论文部分内容阅读
目的介绍分类树模型筛选恶性肿瘤危险因素基本原理、运算法则和应用价值。方法以浙江省嘉善县乳腺癌现场调查数据为例,采用Exhaustive CHAID法建立分类树模型对调查结果进行危险因素筛选,使用错分概率Risk值和ROC曲线下面积对模型进行评价。结果分类树模型从全部105个候选变量中筛选出9个危险因素,其中职业是最重要的影响因素,工人、教师及退休人员的乳腺癌发生概率显著高于其他人员。另外,模型显示经常参加体育锻炼在不同人群中对乳腺癌的影响效果有所不同。模型错分概率Risk值为0.174,利用预测概率绘制的ROC曲线下面积为0.872,与0.5比较具有显著的统计学意义,模型拟合效果很好。结论分类树模型不仅可以有效挖掘筛选出主要的影响因素,还可以对研究变量科学定义分界点,展示变量间复杂的相互作用,在流行病学研究中具有较高的应用价值。

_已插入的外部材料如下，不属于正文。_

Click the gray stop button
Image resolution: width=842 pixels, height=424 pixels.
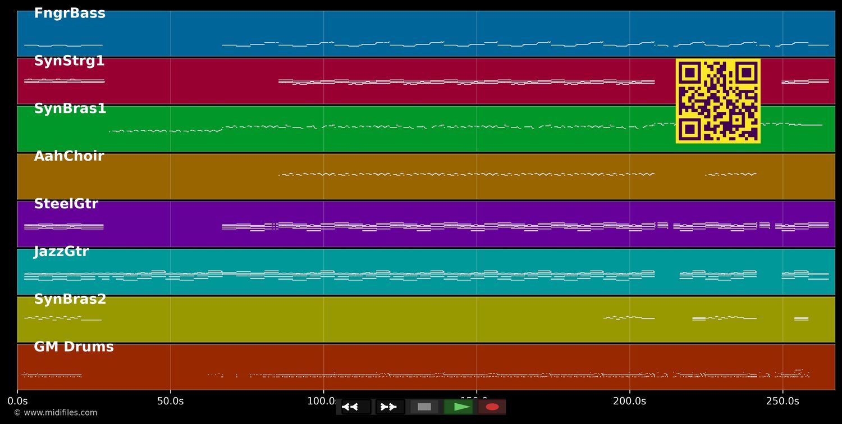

Objective To introduce the basic principle, algorithm and application value of classification tree model in screening malignant tumor risk factors. Methods Taking the field survey data of breast cancer in Jiashan County of Zhejiang Province as an example, the classification tree model was established by using Exhaustive CHAID method to screen the risk factors. The risk of misclassification risk and the area under the ROC curve were used to evaluate the model. Results The classification tree model selected nine risk factors from all 105 candidate variables, of which occupation was the most important factor, and workers, teachers and retirees had significantly higher incidence of breast cancer than other individuals. In addition, the model shows that regular participation in physical exercise in different populations have different effects on breast cancer. The risk of model misclassification risk was 0.174. The area under the ROC curve using prediction probability was 0.872, which was significantly different from 0.5. The model fitting effect was very good. Conclusion Classification tree model not only effectively excavated and selected the main influential factors, but also scientifically defined the demarcation points of the research variables and demonstrated the complex interactions among the variables, which has high application value in epidemiological studies.